Circulating pro-angiogenic and anti-angiogenic microRNA expressions in patients with acute ischemic stroke and their association with disease severity.

The main objectives of this study are to evaluate 28 selected pro-angiogenic and anti-angiogenic microRNA (miRNA) expressions in plasma of acute ischemic stroke (AIS) patients and controls and to assess the correlations of these miRNAs with risk and severity of AIS. In the exploring stage, 10 AIS patients and 10 controls with vascular risk factors were enrolled. And in the validating stage, 106 AIS patients and 110 controls with the same eligibility were recruited. Blood samples were collected from participants within 24 h post the onset of symptoms, and plasma levels of miRNAs were evaluated by the qPCR method. In the exploring stage, 11 differentially expressed miRNAs (DEM) were identified and included into the validating stage. In the validating stage, the expression of miR-126, miR-130a, and miR-378 in plasma declined in the AIS patients; however, miR-222, miR-218, and miR-185 plasma levels were elevated.
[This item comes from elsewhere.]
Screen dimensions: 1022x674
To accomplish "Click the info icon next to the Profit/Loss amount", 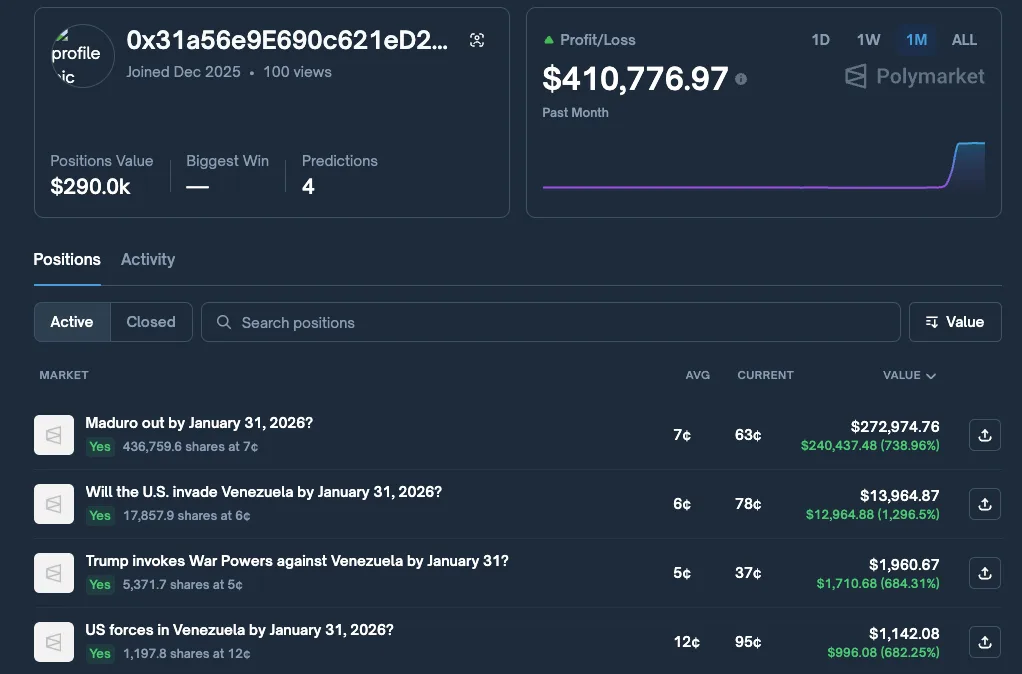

Univariate and multivariate logistic regression analysis disclosed that miR-126, miR-130a, miR-222, miR-218, and miR-185 were independent predicting factors for AIS. When these five DEMs were combined together, they presented a good diagnostic value with an area under curve (AUC) value of 0.767 (95% CI 0.705-0.829), sensitivity of 87.7%, and specificity of 54.5% at best cutoff point. Additionally, miR-126, miR-378, miR-101, miR-222, miR-218, and miR-206 were associated with National Institutes of Health Stroke Scale (NIHSS) score. Circulating miR-126, miR-130a, miR-222, miR-218, and miR-185 could be served as promising and independent biomarkers for risk of AIS, and miR-126, miR-378, miR-222, miR-101, miR-218, and miR-206 could be used for disease severity management of AIS.